### DATASET ENTRIES
§ §

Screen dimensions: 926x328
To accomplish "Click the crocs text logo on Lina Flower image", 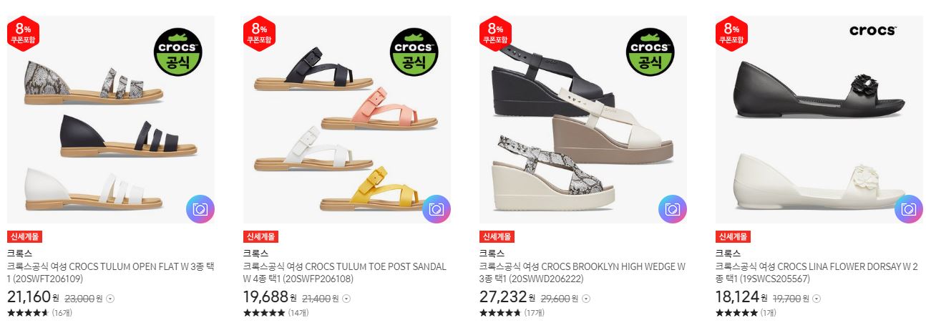I will point(873,31).
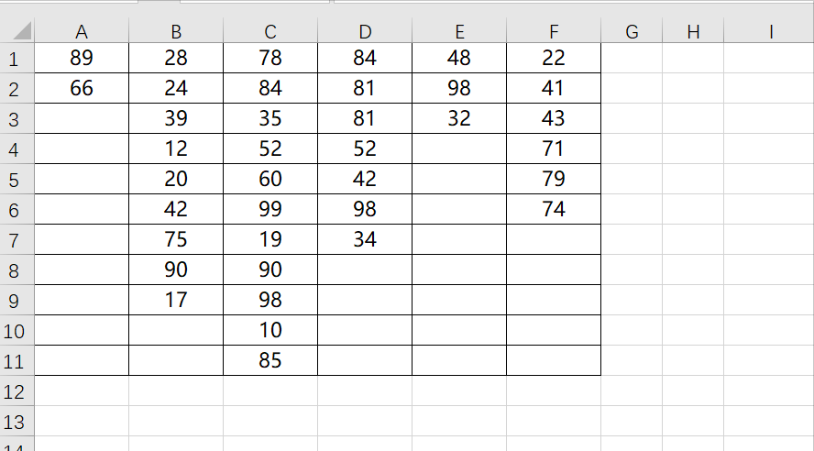Click cell C10 containing 10

[270, 330]
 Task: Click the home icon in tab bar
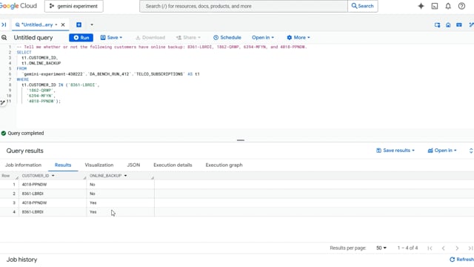coord(448,25)
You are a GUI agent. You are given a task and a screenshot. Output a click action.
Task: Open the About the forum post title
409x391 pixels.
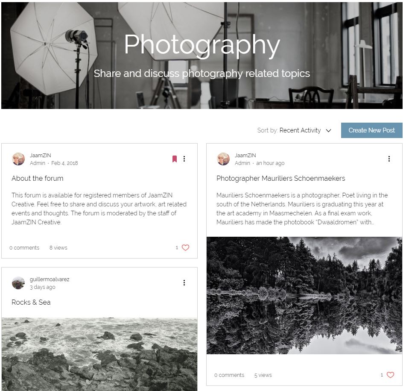(37, 178)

§ §

### ASSIGNED TASK
Retype verbatim only the lines beginning with the line that contains "Task: Click the home icon in tab bar" and ending with the last line of the listing above; pictures are to be excluded.

### FINISHED EXERCISE
 Task: Click the home icon in tab bar
coord(448,25)
You are a GUI agent. You are given a task and a screenshot. Output a click action.
Task: Open the About the forum post title
409x391 pixels.
(37, 178)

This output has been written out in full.